# [Data supplied]
-- begin --
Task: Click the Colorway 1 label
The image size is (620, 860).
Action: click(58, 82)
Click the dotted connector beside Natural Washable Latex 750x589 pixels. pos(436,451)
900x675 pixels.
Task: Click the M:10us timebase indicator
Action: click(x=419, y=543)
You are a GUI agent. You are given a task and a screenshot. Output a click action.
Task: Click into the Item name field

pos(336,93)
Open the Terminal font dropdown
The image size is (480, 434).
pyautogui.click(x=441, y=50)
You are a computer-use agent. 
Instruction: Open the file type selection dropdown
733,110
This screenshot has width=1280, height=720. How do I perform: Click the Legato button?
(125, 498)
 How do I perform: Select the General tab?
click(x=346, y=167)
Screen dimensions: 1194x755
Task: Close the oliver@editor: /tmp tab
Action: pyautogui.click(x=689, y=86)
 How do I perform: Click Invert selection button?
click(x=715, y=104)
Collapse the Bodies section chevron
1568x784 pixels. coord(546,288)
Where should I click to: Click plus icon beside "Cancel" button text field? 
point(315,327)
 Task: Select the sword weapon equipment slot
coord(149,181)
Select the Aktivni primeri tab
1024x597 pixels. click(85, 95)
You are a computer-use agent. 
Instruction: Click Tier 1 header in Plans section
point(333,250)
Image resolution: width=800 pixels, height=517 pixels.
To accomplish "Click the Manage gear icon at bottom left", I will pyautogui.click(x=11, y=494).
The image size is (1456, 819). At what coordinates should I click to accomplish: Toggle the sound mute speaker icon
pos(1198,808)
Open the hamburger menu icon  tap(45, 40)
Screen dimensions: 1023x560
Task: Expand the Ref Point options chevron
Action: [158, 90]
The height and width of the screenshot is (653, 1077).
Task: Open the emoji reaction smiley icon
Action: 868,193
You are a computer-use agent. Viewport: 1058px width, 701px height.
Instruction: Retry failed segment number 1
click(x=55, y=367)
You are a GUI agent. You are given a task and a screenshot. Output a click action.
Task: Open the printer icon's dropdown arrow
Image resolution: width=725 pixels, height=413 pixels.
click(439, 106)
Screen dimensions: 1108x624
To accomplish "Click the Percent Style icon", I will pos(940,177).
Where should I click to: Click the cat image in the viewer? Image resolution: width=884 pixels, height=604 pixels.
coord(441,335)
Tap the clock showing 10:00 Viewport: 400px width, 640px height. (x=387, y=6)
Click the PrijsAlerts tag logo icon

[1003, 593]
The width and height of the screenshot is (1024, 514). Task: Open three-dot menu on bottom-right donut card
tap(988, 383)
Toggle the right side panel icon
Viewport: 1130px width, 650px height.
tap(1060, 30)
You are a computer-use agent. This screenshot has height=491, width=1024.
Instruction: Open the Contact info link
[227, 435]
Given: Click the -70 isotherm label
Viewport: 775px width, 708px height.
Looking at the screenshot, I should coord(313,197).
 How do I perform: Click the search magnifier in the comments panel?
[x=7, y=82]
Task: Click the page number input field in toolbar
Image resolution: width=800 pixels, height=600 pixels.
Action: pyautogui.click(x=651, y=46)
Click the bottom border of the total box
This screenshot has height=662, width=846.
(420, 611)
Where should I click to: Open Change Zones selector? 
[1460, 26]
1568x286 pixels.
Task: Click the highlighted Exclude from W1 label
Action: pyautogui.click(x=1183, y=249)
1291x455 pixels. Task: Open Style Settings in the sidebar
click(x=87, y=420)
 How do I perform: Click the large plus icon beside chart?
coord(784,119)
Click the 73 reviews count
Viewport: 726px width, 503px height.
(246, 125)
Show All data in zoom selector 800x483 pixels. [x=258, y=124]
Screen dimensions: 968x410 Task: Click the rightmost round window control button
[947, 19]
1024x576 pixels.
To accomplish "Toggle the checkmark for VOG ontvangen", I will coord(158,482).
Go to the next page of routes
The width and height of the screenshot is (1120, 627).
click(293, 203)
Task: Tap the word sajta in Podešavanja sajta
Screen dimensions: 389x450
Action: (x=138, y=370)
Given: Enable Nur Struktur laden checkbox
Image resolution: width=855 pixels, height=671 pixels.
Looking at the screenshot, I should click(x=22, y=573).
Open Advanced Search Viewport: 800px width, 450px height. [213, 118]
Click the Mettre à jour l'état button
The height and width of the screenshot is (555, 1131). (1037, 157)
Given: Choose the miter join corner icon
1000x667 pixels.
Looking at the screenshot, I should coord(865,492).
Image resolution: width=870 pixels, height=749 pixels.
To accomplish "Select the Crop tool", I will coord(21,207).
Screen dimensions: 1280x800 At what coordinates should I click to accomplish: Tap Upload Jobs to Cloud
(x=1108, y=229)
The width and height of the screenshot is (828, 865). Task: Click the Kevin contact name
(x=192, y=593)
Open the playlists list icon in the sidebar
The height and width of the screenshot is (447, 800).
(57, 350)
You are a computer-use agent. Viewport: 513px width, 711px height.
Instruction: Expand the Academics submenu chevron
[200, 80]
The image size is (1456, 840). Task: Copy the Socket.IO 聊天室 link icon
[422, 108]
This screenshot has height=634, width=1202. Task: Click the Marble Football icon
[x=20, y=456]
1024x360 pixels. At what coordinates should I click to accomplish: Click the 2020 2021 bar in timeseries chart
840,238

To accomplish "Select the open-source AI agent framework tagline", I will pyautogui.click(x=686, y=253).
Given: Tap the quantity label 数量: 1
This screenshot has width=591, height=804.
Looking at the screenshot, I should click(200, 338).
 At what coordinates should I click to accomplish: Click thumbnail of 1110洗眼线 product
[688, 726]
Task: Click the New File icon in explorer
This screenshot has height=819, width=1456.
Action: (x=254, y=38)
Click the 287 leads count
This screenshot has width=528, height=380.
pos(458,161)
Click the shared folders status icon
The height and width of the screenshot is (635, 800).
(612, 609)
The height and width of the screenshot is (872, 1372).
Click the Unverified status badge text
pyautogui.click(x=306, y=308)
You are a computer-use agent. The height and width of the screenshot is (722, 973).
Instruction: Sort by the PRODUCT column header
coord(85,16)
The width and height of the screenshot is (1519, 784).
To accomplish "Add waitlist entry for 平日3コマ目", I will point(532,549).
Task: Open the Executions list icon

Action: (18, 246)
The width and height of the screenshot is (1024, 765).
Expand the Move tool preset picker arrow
-- end --
# [Instruction]
Rewrite every line of the items above as a Markdown table with the columns Row and Line. Give each line a numbered row and leave out blank lines.

# [Written response]
| Row | Line |
|---|---|
| 1 | Task: Click the Colorway 1 label |
| 2 | The image size is (620, 860). |
| 3 | Action: click(58, 82) |
| 4 | Click the dotted connector beside Natural Washable Latex 750x589 pixels. pos(436,451) |
| 5 | 900x675 pixels. |
| 6 | Task: Click the M:10us timebase indicator |
| 7 | Action: click(x=419, y=543) |
| 8 | You are a GUI agent. You are given a task and a screenshot. Output a click action. |
| 9 | Task: Click into the Item name field |
| 10 | pos(336,93) |
| 11 | Open the Terminal font dropdown |
| 12 | The image size is (480, 434). |
| 13 | pyautogui.click(x=441, y=50) |
| 14 | You are a computer-use agent.  |
| 15 | Instruction: Open the file type selection dropdown |
| 16 | 733,110 |
| 17 | This screenshot has width=1280, height=720. How do I perform: Click the Legato button? |
| 18 | (125, 498) |
| 19 |  How do I perform: Select the General tab? |
| 20 | click(x=346, y=167) |
| 21 | Screen dimensions: 1194x755 |
| 22 | Task: Close the oliver@editor: /tmp tab |
| 23 | Action: pyautogui.click(x=689, y=86) |
| 24 |  How do I perform: Click Invert selection button? |
| 25 | click(x=715, y=104) |
| 26 | Collapse the Bodies section chevron |
| 27 | 1568x784 pixels. coord(546,288) |
| 28 | Where should I click to: Click plus icon beside "Cancel" button text field?  |
| 29 | point(315,327) |
| 30 |  Task: Select the sword weapon equipment slot |
| 31 | coord(149,181) |
| 32 | Select the Aktivni primeri tab |
| 33 | 1024x597 pixels. click(85, 95) |
| 34 | You are a computer-use agent.  |
| 35 | Instruction: Click Tier 1 header in Plans section |
| 36 | point(333,250) |
| 37 | Image resolution: width=800 pixels, height=517 pixels. |
| 38 | To accomplish "Click the Manage gear icon at bottom left", I will pyautogui.click(x=11, y=494). |
| 39 | The image size is (1456, 819). At what coordinates should I click to accomplish: Toggle the sound mute speaker icon |
| 40 | pos(1198,808) |
| 41 | Open the hamburger menu icon  tap(45, 40) |
| 42 | Screen dimensions: 1023x560 |
| 43 | Task: Expand the Ref Point options chevron |
| 44 | Action: [158, 90] |
| 45 | The height and width of the screenshot is (653, 1077). |
| 46 | Task: Open the emoji reaction smiley icon |
| 47 | Action: 868,193 |
| 48 | You are a computer-use agent. Viewport: 1058px width, 701px height. |
| 49 | Instruction: Retry failed segment number 1 |
| 50 | click(x=55, y=367) |
| 51 | You are a GUI agent. You are given a task and a screenshot. Output a click action. |
| 52 | Task: Open the printer icon's dropdown arrow |
| 53 | Image resolution: width=725 pixels, height=413 pixels. |
| 54 | click(439, 106) |
| 55 | Screen dimensions: 1108x624 |
| 56 | To accomplish "Click the Percent Style icon", I will pos(940,177). |
| 57 | Where should I click to: Click the cat image in the viewer? Image resolution: width=884 pixels, height=604 pixels. |
| 58 | coord(441,335) |
| 59 | Tap the clock showing 10:00 Viewport: 400px width, 640px height. (x=387, y=6) |
| 60 | Click the PrijsAlerts tag logo icon |
| 61 | [1003, 593] |
| 62 | The width and height of the screenshot is (1024, 514). Task: Open three-dot menu on bottom-right donut card |
| 63 | tap(988, 383) |
| 64 | Toggle the right side panel icon |
| 65 | Viewport: 1130px width, 650px height. |
| 66 | tap(1060, 30) |
| 67 | You are a computer-use agent. This screenshot has height=491, width=1024. |
| 68 | Instruction: Open the Contact info link |
| 69 | [227, 435] |
| 70 | Given: Click the -70 isotherm label |
| 71 | Viewport: 775px width, 708px height. |
| 72 | Looking at the screenshot, I should coord(313,197). |
| 73 |  How do I perform: Click the search magnifier in the comments panel? |
| 74 | [x=7, y=82] |
| 75 | Task: Click the page number input field in toolbar |
| 76 | Image resolution: width=800 pixels, height=600 pixels. |
| 77 | Action: pyautogui.click(x=651, y=46) |
| 78 | Click the bottom border of the total box |
| 79 | This screenshot has height=662, width=846. |
| 80 | (420, 611) |
| 81 | Where should I click to: Open Change Zones selector?  |
| 82 | [1460, 26] |
| 83 | 1568x286 pixels. |
| 84 | Task: Click the highlighted Exclude from W1 label |
| 85 | Action: pyautogui.click(x=1183, y=249) |
| 86 | 1291x455 pixels. Task: Open Style Settings in the sidebar |
| 87 | click(x=87, y=420) |
| 88 |  How do I perform: Click the large plus icon beside chart? |
| 89 | coord(784,119) |
| 90 | Click the 73 reviews count |
| 91 | Viewport: 726px width, 503px height. |
| 92 | (246, 125) |
| 93 | Show All data in zoom selector 800x483 pixels. [x=258, y=124] |
| 94 | Screen dimensions: 968x410 Task: Click the rightmost round window control button |
| 95 | [947, 19] |
| 96 | 1024x576 pixels. |
| 97 | To accomplish "Toggle the checkmark for VOG ontvangen", I will coord(158,482). |
| 98 | Go to the next page of routes |
| 99 | The width and height of the screenshot is (1120, 627). |
| 100 | click(293, 203) |
| 101 | Task: Tap the word sajta in Podešavanja sajta |
| 102 | Screen dimensions: 389x450 |
| 103 | Action: (x=138, y=370) |
| 104 | Given: Enable Nur Struktur laden checkbox |
| 105 | Image resolution: width=855 pixels, height=671 pixels. |
| 106 | Looking at the screenshot, I should click(x=22, y=573). |
| 107 | Open Advanced Search Viewport: 800px width, 450px height. [213, 118] |
| 108 | Click the Mettre à jour l'état button |
| 109 | The height and width of the screenshot is (555, 1131). (1037, 157) |
| 110 | Given: Choose the miter join corner icon |
| 111 | 1000x667 pixels. |
| 112 | Looking at the screenshot, I should coord(865,492). |
| 113 | Image resolution: width=870 pixels, height=749 pixels. |
| 114 | To accomplish "Select the Crop tool", I will coord(21,207). |
| 115 | Screen dimensions: 1280x800 At what coordinates should I click to accomplish: Tap Upload Jobs to Cloud |
| 116 | (x=1108, y=229) |
| 117 | The width and height of the screenshot is (828, 865). Task: Click the Kevin contact name |
| 118 | (x=192, y=593) |
| 119 | Open the playlists list icon in the sidebar |
| 120 | The height and width of the screenshot is (447, 800). |
| 121 | (57, 350) |
| 122 | You are a computer-use agent. Viewport: 513px width, 711px height. |
| 123 | Instruction: Expand the Academics submenu chevron |
| 124 | [200, 80] |
| 125 | The image size is (1456, 840). Task: Copy the Socket.IO 聊天室 link icon |
| 126 | [422, 108] |
| 127 | This screenshot has height=634, width=1202. Task: Click the Marble Football icon |
| 128 | [x=20, y=456] |
| 129 | 1024x360 pixels. At what coordinates should I click to accomplish: Click the 2020 2021 bar in timeseries chart |
| 130 | 840,238 |
| 131 | To accomplish "Select the open-source AI agent framework tagline", I will pyautogui.click(x=686, y=253). |
| 132 | Given: Tap the quantity label 数量: 1 |
| 133 | This screenshot has width=591, height=804. |
| 134 | Looking at the screenshot, I should click(200, 338). |
| 135 |  At what coordinates should I click to accomplish: Click thumbnail of 1110洗眼线 product |
| 136 | [688, 726] |
| 137 | Task: Click the New File icon in explorer |
| 138 | This screenshot has height=819, width=1456. |
| 139 | Action: (x=254, y=38) |
| 140 | Click the 287 leads count |
| 141 | This screenshot has width=528, height=380. |
| 142 | pos(458,161) |
| 143 | Click the shared folders status icon |
| 144 | The height and width of the screenshot is (635, 800). |
| 145 | (612, 609) |
| 146 | The height and width of the screenshot is (872, 1372). |
| 147 | Click the Unverified status badge text |
| 148 | pyautogui.click(x=306, y=308) |
| 149 | You are a computer-use agent. The height and width of the screenshot is (722, 973). |
| 150 | Instruction: Sort by the PRODUCT column header |
| 151 | coord(85,16) |
| 152 | The width and height of the screenshot is (1519, 784). |
| 153 | To accomplish "Add waitlist entry for 平日3コマ目", I will point(532,549). |
| 154 | Task: Open the Executions list icon |
| 155 | Action: (18, 246) |
| 156 | The width and height of the screenshot is (1024, 765). |
| 157 | Expand the Move tool preset picker arrow |